Mary Conti’s review published on Letterboxd:
**Part of the Best Picture Project**
Unfairly lumped in with the crowd of "Blockbuster films that killed cinema" (an already half insane statement as it is). Jaws may have launched the idea of the Summer blockbuster (which you can't blame the film for finding out that you can make a lot of money when kids are out of school), but it's far from being the impersonal special effects extravaganza which people tend to refer to when talking about "those kinds of films".

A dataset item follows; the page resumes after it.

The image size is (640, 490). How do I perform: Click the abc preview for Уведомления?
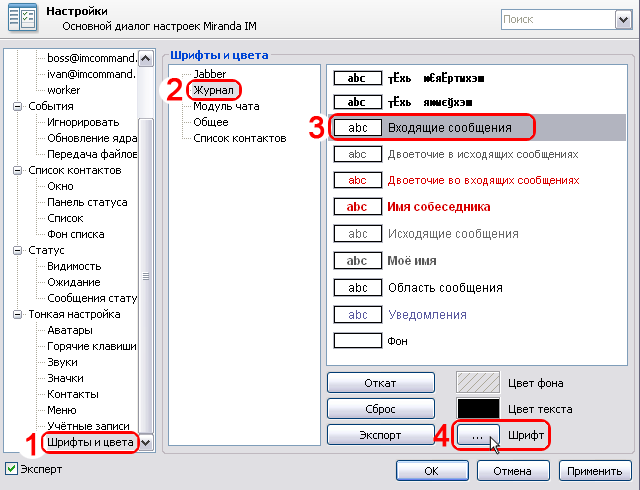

In fact, Jaws is anything but. It's a rather intimate film, especially for an adventure. It's even personal on a Spielbergian level, detailing much of the themes he would explore throughout his career: familial existential relationships (Brody's need to protect his family), identity (Brody desperately trying to balance his job as small town sheriff [having previously moved from the big city] and the conflict that takes with being a father), old vs. new (Hooper vs. Quint), and the idea of self preservation vs. the collective. It's a testament that even when working on what was supposed to be nothing more than a studio job that Spielberg is still able to take this film and make it his own. The young Spielberg even still displays his visual wit, balancing technical craft (any of the suspense/adventure sequences) and personal worldview (seriously, how great is that small moment between Brody and his son?).
Rag on something like Star Wars all you want (which is also slightly misguided albeit not completely unwarranted), but no one would be complaining if every summer blockbuster was as well crafted as Jaws.